When a line of the entries contains "node", please list that line.

-------- ENTRIES SHOWN

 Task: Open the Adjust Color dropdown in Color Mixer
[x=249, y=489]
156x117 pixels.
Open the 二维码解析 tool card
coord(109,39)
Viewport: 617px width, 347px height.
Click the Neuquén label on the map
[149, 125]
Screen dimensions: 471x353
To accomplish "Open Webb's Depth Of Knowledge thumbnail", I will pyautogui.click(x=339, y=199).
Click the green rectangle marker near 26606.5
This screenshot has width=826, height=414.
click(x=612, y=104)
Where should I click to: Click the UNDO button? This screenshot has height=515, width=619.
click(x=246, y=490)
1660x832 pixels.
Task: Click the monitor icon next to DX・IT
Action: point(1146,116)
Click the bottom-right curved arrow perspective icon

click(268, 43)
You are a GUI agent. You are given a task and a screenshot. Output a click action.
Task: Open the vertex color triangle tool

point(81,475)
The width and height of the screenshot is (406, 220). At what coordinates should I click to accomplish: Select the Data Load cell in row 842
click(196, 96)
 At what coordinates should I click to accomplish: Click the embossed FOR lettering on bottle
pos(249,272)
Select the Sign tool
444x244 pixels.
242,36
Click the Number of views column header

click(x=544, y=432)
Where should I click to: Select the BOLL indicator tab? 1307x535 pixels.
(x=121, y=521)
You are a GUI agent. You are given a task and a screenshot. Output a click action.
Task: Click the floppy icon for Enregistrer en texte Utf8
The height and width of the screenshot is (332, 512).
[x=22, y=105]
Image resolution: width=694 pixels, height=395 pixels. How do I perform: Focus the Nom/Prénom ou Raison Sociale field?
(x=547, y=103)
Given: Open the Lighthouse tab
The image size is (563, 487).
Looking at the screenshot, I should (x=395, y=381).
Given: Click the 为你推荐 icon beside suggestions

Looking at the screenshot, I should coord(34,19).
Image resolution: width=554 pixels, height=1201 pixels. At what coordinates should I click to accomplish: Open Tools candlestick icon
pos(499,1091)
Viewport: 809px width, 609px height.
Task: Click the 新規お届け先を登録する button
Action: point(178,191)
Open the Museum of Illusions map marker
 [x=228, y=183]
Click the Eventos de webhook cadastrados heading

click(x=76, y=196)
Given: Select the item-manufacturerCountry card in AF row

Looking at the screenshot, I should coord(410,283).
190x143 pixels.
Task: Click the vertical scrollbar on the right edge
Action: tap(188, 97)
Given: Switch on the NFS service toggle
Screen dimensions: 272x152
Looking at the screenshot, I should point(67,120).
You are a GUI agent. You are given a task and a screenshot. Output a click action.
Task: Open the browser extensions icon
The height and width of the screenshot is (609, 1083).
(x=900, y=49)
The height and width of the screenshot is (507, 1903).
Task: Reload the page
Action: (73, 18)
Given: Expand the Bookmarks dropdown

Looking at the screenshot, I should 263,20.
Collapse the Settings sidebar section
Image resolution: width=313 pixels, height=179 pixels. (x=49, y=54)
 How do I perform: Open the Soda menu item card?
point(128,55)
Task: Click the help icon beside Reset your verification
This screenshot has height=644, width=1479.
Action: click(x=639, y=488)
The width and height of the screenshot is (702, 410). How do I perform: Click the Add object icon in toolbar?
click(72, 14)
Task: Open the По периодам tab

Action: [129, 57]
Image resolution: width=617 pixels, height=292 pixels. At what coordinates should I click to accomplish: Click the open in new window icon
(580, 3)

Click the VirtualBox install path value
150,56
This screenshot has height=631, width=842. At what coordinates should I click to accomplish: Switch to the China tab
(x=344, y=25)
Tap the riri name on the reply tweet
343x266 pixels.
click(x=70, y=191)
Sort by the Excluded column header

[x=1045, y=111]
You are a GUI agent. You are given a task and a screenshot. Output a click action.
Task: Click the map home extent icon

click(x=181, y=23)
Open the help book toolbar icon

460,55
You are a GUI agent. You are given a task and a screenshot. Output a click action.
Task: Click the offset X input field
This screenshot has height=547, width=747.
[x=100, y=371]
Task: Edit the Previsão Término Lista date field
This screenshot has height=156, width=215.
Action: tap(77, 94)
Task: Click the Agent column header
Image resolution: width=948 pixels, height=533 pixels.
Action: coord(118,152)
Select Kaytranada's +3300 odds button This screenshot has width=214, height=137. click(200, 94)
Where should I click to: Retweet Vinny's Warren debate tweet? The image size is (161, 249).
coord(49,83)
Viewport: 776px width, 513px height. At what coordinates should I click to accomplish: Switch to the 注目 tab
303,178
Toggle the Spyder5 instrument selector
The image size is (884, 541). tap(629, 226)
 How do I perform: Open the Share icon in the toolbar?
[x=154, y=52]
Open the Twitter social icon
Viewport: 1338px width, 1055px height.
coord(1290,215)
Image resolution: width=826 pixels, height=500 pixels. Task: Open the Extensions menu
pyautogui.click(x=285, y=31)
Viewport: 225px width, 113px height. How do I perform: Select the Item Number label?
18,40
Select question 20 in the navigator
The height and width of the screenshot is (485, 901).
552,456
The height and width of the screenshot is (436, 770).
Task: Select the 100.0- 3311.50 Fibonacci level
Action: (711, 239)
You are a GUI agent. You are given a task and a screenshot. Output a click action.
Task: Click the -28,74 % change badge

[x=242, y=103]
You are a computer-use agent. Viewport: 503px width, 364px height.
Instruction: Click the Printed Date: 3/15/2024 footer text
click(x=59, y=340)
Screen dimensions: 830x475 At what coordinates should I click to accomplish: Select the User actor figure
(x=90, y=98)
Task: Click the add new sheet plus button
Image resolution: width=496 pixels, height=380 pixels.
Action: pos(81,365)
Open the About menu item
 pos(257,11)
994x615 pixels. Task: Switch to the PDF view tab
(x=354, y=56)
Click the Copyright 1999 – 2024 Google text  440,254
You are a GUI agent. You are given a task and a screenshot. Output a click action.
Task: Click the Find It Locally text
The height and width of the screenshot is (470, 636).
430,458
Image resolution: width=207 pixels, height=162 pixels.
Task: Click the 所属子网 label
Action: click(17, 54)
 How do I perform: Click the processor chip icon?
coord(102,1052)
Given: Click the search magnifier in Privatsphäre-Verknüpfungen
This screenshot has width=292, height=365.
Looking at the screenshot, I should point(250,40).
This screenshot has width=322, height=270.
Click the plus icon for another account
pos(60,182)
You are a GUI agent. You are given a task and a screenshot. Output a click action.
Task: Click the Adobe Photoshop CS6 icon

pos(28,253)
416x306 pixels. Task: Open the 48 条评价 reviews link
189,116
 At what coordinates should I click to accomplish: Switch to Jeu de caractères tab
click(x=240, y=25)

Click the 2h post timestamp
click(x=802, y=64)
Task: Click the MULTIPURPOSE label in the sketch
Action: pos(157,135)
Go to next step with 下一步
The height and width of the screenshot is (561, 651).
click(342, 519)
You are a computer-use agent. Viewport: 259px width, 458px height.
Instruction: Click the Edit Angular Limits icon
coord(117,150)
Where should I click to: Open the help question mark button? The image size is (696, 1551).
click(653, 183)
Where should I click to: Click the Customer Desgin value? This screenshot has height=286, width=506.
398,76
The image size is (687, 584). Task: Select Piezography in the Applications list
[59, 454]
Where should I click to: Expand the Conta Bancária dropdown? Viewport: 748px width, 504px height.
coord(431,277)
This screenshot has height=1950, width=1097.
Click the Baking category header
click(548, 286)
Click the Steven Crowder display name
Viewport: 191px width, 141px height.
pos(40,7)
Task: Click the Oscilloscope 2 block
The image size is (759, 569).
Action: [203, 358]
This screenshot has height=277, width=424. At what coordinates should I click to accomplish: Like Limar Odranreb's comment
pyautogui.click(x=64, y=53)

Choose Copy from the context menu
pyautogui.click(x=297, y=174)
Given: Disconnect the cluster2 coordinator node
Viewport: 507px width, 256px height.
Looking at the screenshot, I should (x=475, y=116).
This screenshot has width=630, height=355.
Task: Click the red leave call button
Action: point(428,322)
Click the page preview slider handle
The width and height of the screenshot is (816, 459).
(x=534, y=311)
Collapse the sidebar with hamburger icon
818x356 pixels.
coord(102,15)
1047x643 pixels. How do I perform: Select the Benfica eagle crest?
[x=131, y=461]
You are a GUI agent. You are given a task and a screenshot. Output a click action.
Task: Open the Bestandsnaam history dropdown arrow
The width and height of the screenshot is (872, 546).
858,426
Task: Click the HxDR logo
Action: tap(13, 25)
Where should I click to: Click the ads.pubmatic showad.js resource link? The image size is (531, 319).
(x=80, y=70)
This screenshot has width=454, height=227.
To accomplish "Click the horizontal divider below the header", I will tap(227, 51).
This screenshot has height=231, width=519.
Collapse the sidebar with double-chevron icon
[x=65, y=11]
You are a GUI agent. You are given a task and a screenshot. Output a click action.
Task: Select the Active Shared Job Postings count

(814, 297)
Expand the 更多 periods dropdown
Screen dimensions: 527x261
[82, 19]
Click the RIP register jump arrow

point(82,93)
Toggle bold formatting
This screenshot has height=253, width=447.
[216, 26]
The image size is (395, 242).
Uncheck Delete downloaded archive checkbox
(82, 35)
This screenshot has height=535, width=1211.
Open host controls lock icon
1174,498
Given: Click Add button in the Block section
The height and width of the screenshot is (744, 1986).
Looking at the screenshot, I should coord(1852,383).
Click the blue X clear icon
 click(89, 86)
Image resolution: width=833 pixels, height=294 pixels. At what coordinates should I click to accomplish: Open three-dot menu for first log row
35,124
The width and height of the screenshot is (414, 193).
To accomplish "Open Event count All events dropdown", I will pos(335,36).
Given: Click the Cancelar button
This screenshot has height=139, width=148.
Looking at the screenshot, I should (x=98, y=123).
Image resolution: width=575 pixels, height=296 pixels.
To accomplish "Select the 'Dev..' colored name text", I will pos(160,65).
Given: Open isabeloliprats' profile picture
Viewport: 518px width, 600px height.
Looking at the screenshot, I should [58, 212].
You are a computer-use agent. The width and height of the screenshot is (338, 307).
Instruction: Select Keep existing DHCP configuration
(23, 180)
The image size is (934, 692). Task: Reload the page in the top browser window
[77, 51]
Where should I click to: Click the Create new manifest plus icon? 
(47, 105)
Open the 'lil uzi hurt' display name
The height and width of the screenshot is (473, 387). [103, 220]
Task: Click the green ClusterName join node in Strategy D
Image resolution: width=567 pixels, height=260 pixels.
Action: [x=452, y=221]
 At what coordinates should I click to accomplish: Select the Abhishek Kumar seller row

----------------

▸ **ANSWER TO THIS EXERCISE**
Given: Disconnect the cluster2 coordinator node
Task: Click the green ClusterName join node in Strategy D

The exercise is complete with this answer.